不自由さを皇族に求める人々2021年10月28日 06:03

 かつて、皇室アルバムなる番組があった。その主な視聴者は一般庶民であった。皇族一家の幸せそうな様子を喜んで見ているわけである。やはりあの方々は素晴らしいと思いながら。
 しかし、単純に喜んでいたのだろうか。彼らは生まれながらに恵まれた生活と特権が保障されている。それは、あまりに不公平で、私たちがかわいそうになる。
 そこで思いつくのは、彼らには自由がないという点である。有名な映画スターと同様、彼らは自由に街を歩くことも、自由恋愛もかなわない。即ち、彼らの裕福な生活は不自由さの代償なのだーと思い込むことで、内心、彼らと我が身の違いの辻褄を合わせていたのである。

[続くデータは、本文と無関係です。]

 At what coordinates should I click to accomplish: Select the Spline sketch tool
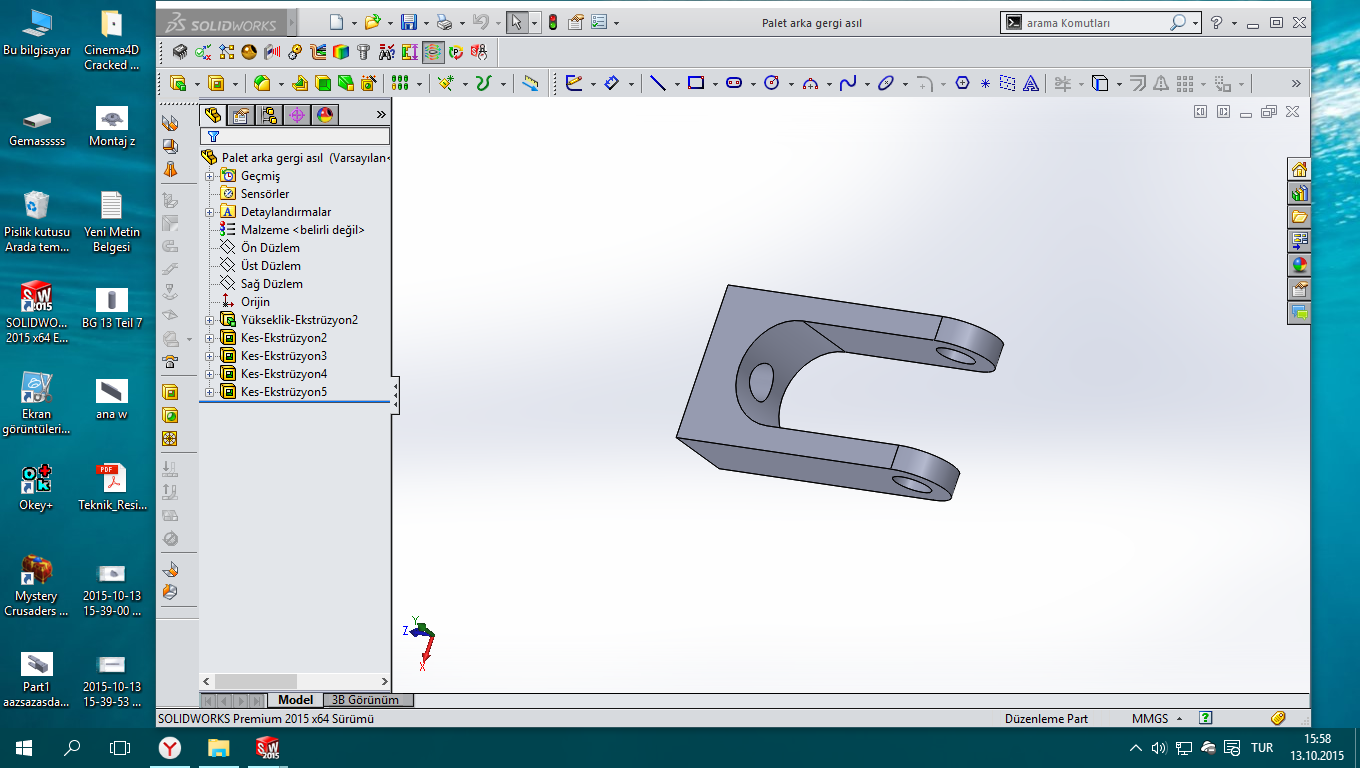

 しかし、今回の宮家の状況は、自由な一般庶民の振る舞いと同じではないかーそれは許せないーそのような自由と裕福な生活と特権が同時に何の代償もなく得られるなんておかしいーというのが、今回のバッシングする人々の心理の根底にある。

 戦前ならともかく、現在では、皇室以上に裕福でかつ自由な生活を送っている家庭は何万もある。皇室にだけ、裕福さと特権の代償としての不自由さや規律ある振る舞いを要求することは可能だろうか。
 皇族は何も悪いことはしていない。皇室に生まれ、税金を支給されているという理由だけで、一生自由のない生活を強制することは出来ないだろう。
 このままでは若い皇族はみな離脱したがるであろう。天皇制を維持したいのであれば、いまや国民は皇族にお願いをする立場になるべきである。現在雑誌やネットで行われているバッシングは、国家の存立という公共の福祉に反する行為であり、許されるべき自由ではないと思う。

 今回バッシングしている人々は、真の自由の価値を理解していないように思える。日本の民主主義は、自分で勝ち取ったものではなく、戦後、米国から与えられたものだという指摘がこの面でも当たっているのである。